Format the data as a Markdown table with the columns Row and Line, beginning at the line containing "This screenshot has width=575, height=469." and continuing through the end of the data. Skip any blank lines.

Record excerpts:
((

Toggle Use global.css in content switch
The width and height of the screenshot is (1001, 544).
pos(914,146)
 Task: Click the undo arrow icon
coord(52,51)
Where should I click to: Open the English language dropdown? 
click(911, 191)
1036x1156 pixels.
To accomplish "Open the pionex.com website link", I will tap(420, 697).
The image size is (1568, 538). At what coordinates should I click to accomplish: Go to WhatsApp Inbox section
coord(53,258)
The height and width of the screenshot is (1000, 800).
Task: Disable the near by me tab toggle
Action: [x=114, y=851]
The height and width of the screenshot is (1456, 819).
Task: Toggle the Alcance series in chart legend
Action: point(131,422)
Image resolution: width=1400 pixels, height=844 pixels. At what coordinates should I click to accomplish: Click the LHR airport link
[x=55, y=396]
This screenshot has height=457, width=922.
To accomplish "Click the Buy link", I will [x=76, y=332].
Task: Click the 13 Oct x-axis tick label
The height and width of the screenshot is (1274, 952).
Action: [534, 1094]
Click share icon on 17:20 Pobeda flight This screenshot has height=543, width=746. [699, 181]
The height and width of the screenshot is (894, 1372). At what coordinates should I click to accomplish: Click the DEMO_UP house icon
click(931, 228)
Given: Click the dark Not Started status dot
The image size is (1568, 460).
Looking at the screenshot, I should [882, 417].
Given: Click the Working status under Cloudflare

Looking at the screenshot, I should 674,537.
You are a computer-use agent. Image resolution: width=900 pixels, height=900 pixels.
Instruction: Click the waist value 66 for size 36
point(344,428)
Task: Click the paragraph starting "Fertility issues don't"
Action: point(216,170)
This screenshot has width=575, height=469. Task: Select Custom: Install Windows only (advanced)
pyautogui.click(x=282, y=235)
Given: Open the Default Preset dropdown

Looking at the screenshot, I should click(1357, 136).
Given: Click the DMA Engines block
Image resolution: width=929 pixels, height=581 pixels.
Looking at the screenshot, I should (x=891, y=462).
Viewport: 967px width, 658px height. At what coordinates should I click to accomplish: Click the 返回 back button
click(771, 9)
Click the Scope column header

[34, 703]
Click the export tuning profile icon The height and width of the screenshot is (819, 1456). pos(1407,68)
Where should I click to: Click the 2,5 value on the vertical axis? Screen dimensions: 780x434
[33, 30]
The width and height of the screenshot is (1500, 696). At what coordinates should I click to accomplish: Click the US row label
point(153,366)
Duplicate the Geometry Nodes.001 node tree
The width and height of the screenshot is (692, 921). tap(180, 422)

))

Exercise response:
| Row | Line |
|---|---|
| 1 | This screenshot has width=575, height=469. Task: Select Custom: Install Windows only (advanced) |
| 2 | pyautogui.click(x=282, y=235) |
| 3 | Given: Open the Default Preset dropdown |
| 4 | Looking at the screenshot, I should click(1357, 136). |
| 5 | Given: Click the DMA Engines block |
| 6 | Image resolution: width=929 pixels, height=581 pixels. |
| 7 | Looking at the screenshot, I should (x=891, y=462). |
| 8 | Viewport: 967px width, 658px height. At what coordinates should I click to accomplish: Click the 返回 back button |
| 9 | click(771, 9) |
| 10 | Click the Scope column header |
| 11 | [34, 703] |
| 12 | Click the export tuning profile icon The height and width of the screenshot is (819, 1456). pos(1407,68) |
| 13 | Where should I click to: Click the 2,5 value on the vertical axis? Screen dimensions: 780x434 |
| 14 | [33, 30] |
| 15 | The width and height of the screenshot is (1500, 696). At what coordinates should I click to accomplish: Click the US row label |
| 16 | point(153,366) |
| 17 | Duplicate the Geometry Nodes.001 node tree |
| 18 | The width and height of the screenshot is (692, 921). tap(180, 422) |